There are an estimated 65.7 million caregivers in this country. Many have total responsibility for the care of an elderly parent or relative, spouse, or disabled child; many others provide partial care, as needed, to help someone continue to be independent in their own home. After my experience as the director of a government social services agency that included services for seniors and an adult day care, I know how difficult it is to have full responsibility for the care of a loved one. I know about the emotional, physical and even financial toll on the caregiver and I also know how important it is for the caregiver to maintain their own body/mind/spirit balance.

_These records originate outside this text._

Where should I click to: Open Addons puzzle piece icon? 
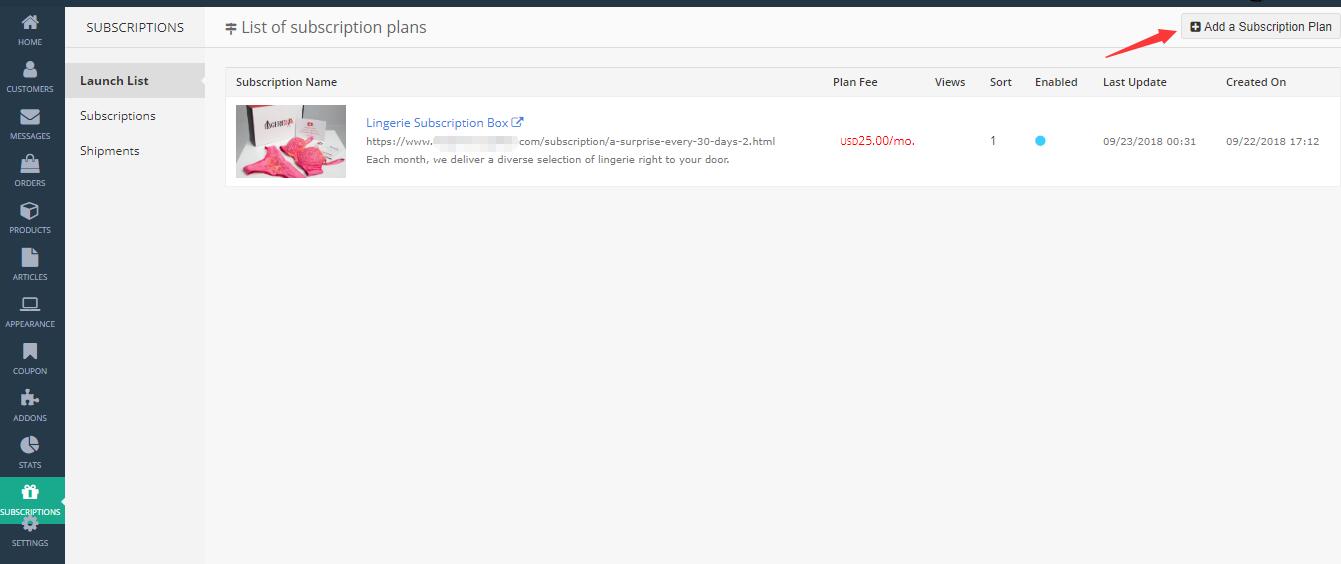click(x=30, y=399)
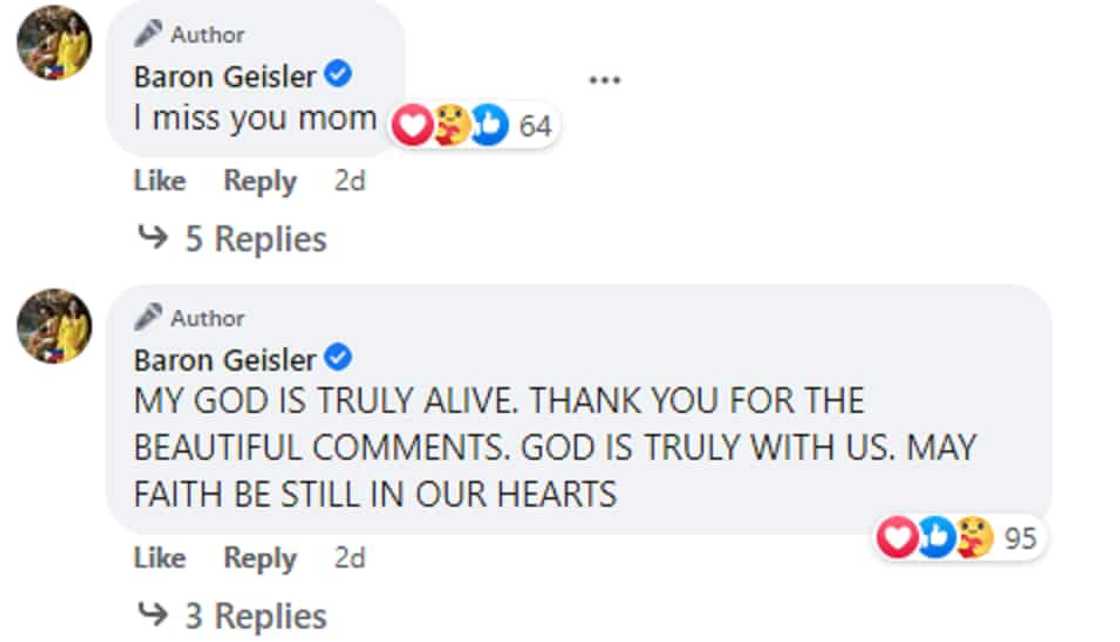The height and width of the screenshot is (642, 1120).
Task: Open the profile picture beside the second comment
Action: point(55,326)
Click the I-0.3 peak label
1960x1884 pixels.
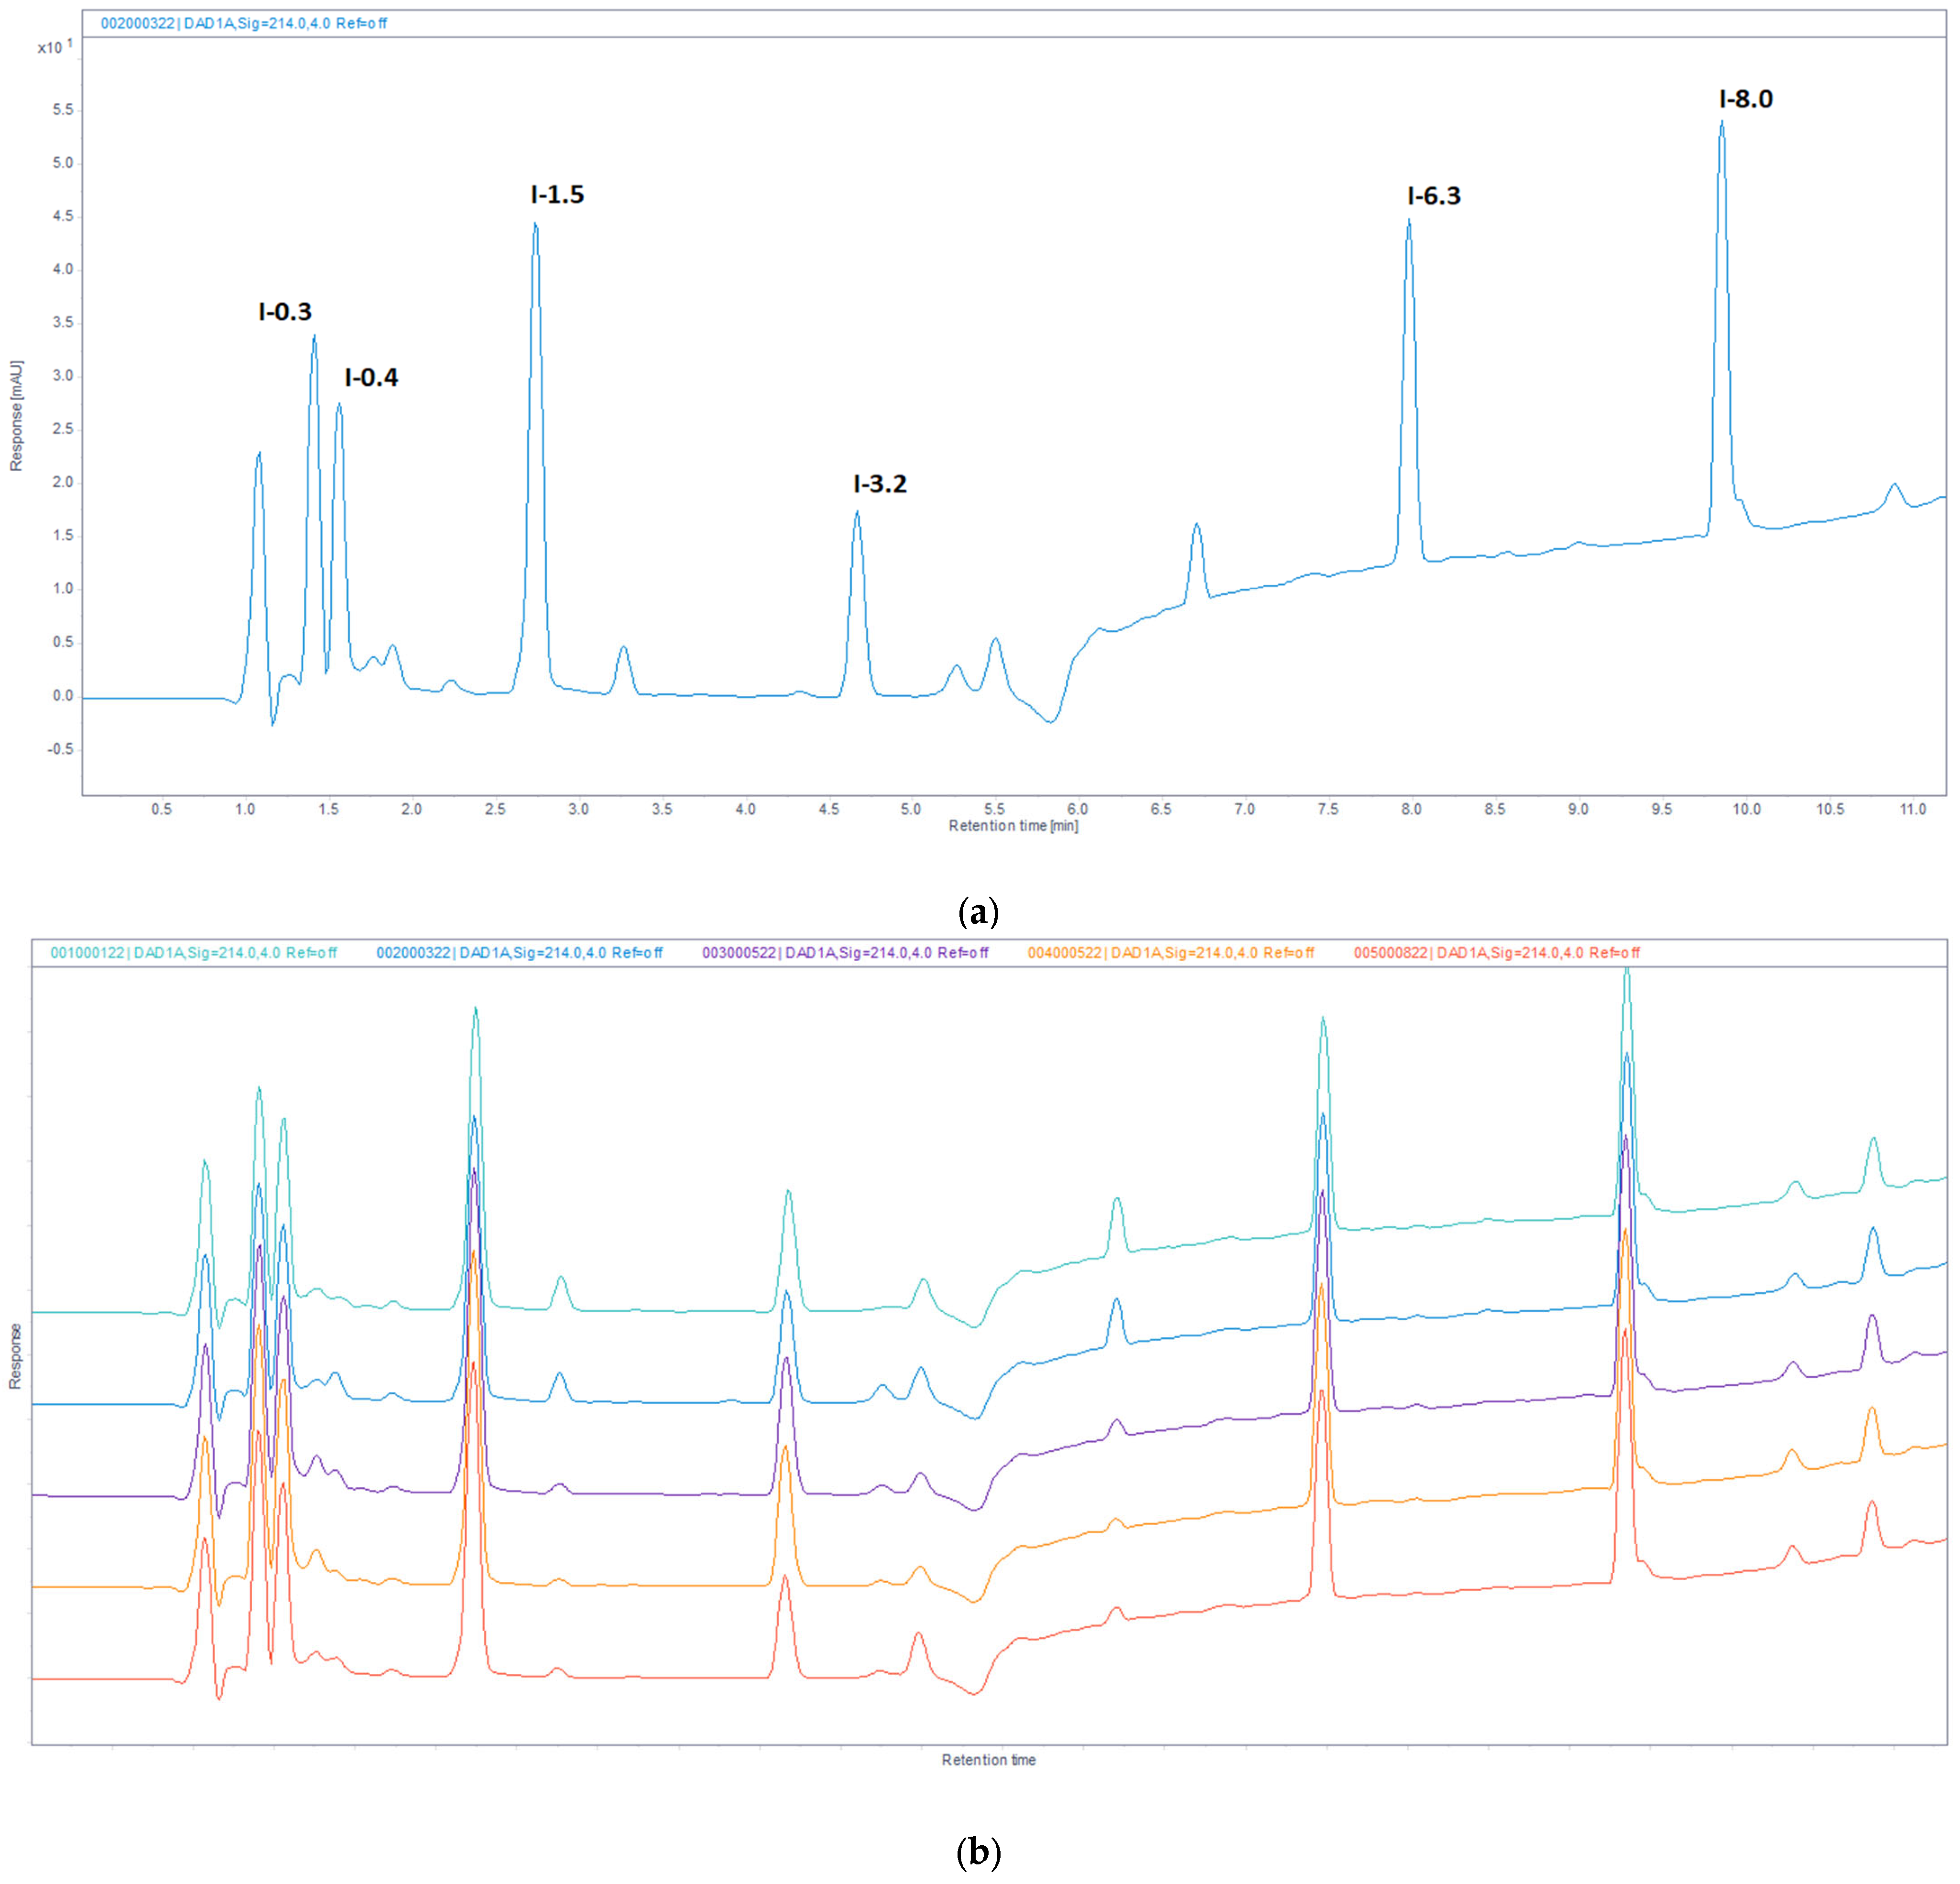[x=285, y=312]
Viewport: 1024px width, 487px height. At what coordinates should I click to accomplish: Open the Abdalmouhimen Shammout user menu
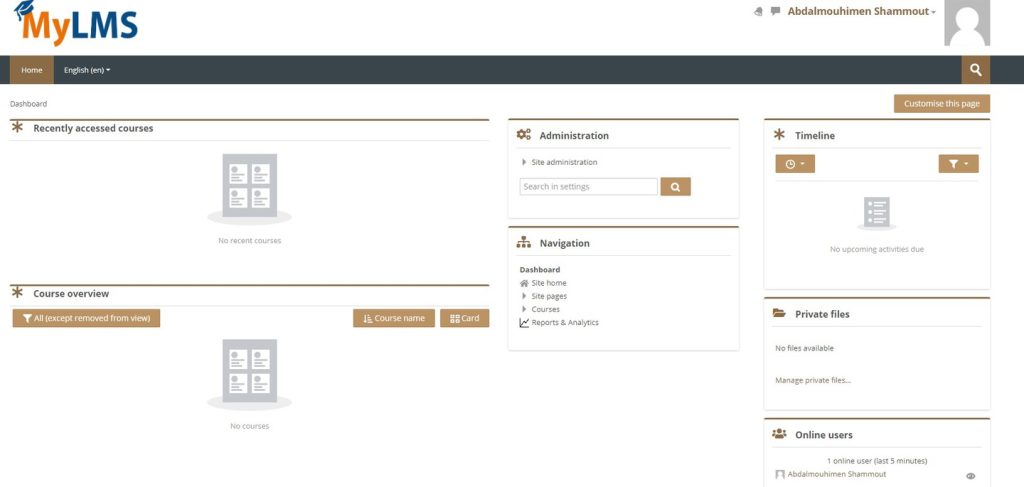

The latest experience of my reinvention journey takes me into the new role of caregiver – at least partially – for my Mom, who recently had a “mini” stroke. The effects of the stroke are minor and she is able to continue living in her own house but, she does need more of my attention and support than before and we each find ourselves being presented with new challenges. She is learning to adapt to the minor physical limitations caused by the stroke and I’m adjusting to an increase in her dependence on me. Realistically, we know there will most likely be greater challenges in the future but, Mom is determined to be as independent as possible and I’m determined to help her achieve that. Fortunately, she lives close to me so I can help her to be independent in her own home and, if we reach a point where that isn’t possible, she will move in with me. She knows I will do everything in my power to keep her out of a nursing home but, she also understands there are things that are beyond our control. We will do our part and the rest is up to God.
I have a close, loving relationship with my Mom and that makes being her caregiver – whether part-time or eventually full-time – much easier for me. I feel blessed that I have the opportunity to give back some of the care and love she has given me. I’ve observed a lot of caregiver situations, especially with elderly parents and their adult children, that were contentious at best and hostile at worst. I’ve seen elderly parents resisting everything their children try to do for them and giving them a hard time every step of the way. I’ve seen situations where caregivers were neglectful or even abusive or more concerned with money than the comfort of the person for whom they were responsible. I’ve also seen adult children in bitter arguments with each other because they were left no care directives and crucial financial decisions had not been made in advance. As uncomfortable as these conversations are, it is essential that we have them with our parents as they get older. I’m grateful now that my parents and I had several honest conversations about their old age care. They also got their finances and important documents in order and shared that information with me.
There is a good chance that you will, at some point in your life, be a caregiver for someone. I’m not in the stressful and demanding position of a full-time caregiver but I do know a lot about how to maintain a body/mind/spirit balance that can be applied to any stressful situation. Here are some suggestions for caregivers:
• don’t forget to take care of your own health – eat a nutritious diet, get plenty of sleep, exercise regularly
• find ways to relax – reading, walking my dog, watching British TV, listening to a relaxation cd are some things that work for me
• take regular breaks from care giving – no matter how much you love someone, taking care of them 24-7 will drain you and then you won’t be any good to anyone. Don’t be afraid to ask for or hire help!
• if you’re caring for an elderly parent with whom you’ve had a difficult relationship, it’s going to be up to you to make peace with your history because they’re not going to change at this late stage. Same goes for relationships with your siblings – you can go your separate ways after your parent is gone but, for now, keeping things civil will help everyone.
• if you’re the primary caregiver for someone with a serious illness consider joining a support group
• remember that ultimately YOU are not in control!